Challenge 1:
Answer these questions from the gambler's fallacy text:
(a) How long do deer freeze when struck by light?
(b) On what date did the group of gamblers at the Monte Carlo Casino lose their shirts?
(c) What is the probability of landing on black on an American wheel?

— begin Text provided —

As an example, take a deer’s tendency to freeze when struck by headlights. This suicidal flaw is visible because the deer lives in a foreign environment. Deer evolved to have excellent night vision in a world without steel death machines attached to spotlights. In this world, the transition from light to dark happened slowly, so there was no need for fast pupil reflexes. Nor was there a need to flee from bright light. The evolutionary result is that when struck by light, deer freeze until their eyes adjust. It’s a perfectly good behavior … in a world without cars. In the industrial world, it’s a fatal flaw.

Back to humans and our ‘flawed’ intuition for probability. I suspect that many apparent ‘biases’ in our probability intuition stem from a change in our social environment, a change in the way we view ‘chance’. But before I discuss this idea, let’s review a widely known ‘flaw’ in our probability intuition — something called the gambler’s fallacy.

The gambler’s fallacy

On August 18, 1913, a group of gamblers at the Monte Carlo Casino lost their shirts. It happened at a roulette table, which had racked up a conspicuous streak of blacks. As the streak grew longer, the gamblers became convinced that red was ‘due’. And yet, with each new roll they were wrong. The streak finally ended after 26 blacks in a row. By then, nearly everyone had gone broke.

These poor folks fell victim to what we now call the gambler’s fallacy — the belief that if an event happens more frequently than normal during the past, it is less likely to happen in the future. It is a ‘fallacy’ because in games like roulette, each event is ‘independent’. It doesn’t matter if a roulette ball landed on black 25 times in a row. On the next toss, the probability of landing on black remains the same (18/37 on a European wheel, or 18/38 on an American wheel).

Many gamblers know that roulette outcomes are independent events, meaning the past cannot affect the future. And yet their intuition consistently tells them the opposite. Gamblers at the Monte Carlo Casino had an overwhelming feeling that after 25 blacks, the ball had to land on red.

— end Text provided —
— begin Task material —

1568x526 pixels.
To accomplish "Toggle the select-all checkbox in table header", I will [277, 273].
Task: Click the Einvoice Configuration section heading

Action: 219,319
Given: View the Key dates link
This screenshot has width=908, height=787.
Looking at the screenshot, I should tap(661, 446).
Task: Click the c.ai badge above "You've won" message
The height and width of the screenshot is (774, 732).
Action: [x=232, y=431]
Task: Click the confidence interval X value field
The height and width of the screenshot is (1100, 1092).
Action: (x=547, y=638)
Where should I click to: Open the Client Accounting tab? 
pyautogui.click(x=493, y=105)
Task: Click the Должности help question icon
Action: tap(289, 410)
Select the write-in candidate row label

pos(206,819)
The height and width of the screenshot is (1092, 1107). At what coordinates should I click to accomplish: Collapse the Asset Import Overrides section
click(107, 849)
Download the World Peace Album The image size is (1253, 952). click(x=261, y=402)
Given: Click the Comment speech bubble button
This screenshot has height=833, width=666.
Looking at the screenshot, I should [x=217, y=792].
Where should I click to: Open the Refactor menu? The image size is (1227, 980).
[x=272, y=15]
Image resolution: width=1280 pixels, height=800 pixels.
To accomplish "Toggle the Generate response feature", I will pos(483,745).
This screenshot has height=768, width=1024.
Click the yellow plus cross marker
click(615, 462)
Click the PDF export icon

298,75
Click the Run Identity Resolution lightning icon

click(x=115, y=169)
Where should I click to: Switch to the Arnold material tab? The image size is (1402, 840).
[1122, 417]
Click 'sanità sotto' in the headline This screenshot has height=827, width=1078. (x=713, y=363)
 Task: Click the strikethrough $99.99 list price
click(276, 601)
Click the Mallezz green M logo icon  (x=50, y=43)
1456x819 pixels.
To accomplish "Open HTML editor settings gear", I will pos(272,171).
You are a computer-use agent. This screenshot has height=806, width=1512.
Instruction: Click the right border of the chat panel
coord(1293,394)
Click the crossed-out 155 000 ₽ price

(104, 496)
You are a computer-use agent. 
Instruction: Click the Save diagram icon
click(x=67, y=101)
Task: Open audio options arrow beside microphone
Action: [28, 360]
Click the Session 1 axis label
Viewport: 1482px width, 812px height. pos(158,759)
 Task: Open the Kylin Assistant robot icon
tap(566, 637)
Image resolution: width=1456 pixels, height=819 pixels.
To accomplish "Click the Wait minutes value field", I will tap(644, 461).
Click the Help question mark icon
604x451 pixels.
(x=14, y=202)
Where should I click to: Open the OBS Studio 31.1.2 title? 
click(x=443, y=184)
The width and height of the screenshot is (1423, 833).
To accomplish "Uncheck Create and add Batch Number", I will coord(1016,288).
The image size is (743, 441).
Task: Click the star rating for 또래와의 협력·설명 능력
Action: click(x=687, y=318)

— end Task material —

Challenge 2:
Please output the dataset items as a JSON list of strings, one string per line, starting with the first line of the dataset items and going on through the line that contains "I will pos(272,171).", both included. Leave out blank lines.

Written response 1:
(a) Until their eyes adjust.
(b) August 18, 1913.
(c) 18/38.

Written response 2:
[
  "1568x526 pixels.",
  "To accomplish \"Toggle the select-all checkbox in table header\", I will [277, 273].",
  "Task: Click the Einvoice Configuration section heading",
  "Action: 219,319",
  "Given: View the Key dates link",
  "This screenshot has width=908, height=787.",
  "Looking at the screenshot, I should tap(661, 446).",
  "Task: Click the c.ai badge above \"You've won\" message",
  "The height and width of the screenshot is (774, 732).",
  "Action: [x=232, y=431]",
  "Task: Click the confidence interval X value field",
  "The height and width of the screenshot is (1100, 1092).",
  "Action: (x=547, y=638)",
  "Where should I click to: Open the Client Accounting tab? ",
  "pyautogui.click(x=493, y=105)",
  "Task: Click the Должности help question icon",
  "Action: tap(289, 410)",
  "Select the write-in candidate row label",
  "pos(206,819)",
  "The height and width of the screenshot is (1092, 1107). At what coordinates should I click to accomplish: Collapse the Asset Import Overrides section",
  "click(107, 849)",
  "Download the World Peace Album The image size is (1253, 952). click(x=261, y=402)",
  "Given: Click the Comment speech bubble button",
  "This screenshot has height=833, width=666.",
  "Looking at the screenshot, I should [x=217, y=792].",
  "Where should I click to: Open the Refactor menu? The image size is (1227, 980).",
  "[x=272, y=15]",
  "Image resolution: width=1280 pixels, height=800 pixels.",
  "To accomplish \"Toggle the Generate response feature\", I will pos(483,745).",
  "This screenshot has height=768, width=1024.",
  "Click the yellow plus cross marker",
  "click(615, 462)",
  "Click the PDF export icon",
  "298,75",
  "Click the Run Identity Resolution lightning icon",
  "click(x=115, y=169)",
  "Where should I click to: Switch to the Arnold material tab? The image size is (1402, 840).",
  "[1122, 417]",
  "Click 'sanità sotto' in the headline This screenshot has height=827, width=1078. (x=713, y=363)",
  " Task: Click the strikethrough $99.99 list price",
  "click(276, 601)",
  "Click the Mallezz green M logo icon  (x=50, y=43)",
  "1456x819 pixels.",
  "To accomplish \"Open HTML editor settings gear\", I will pos(272,171)."
]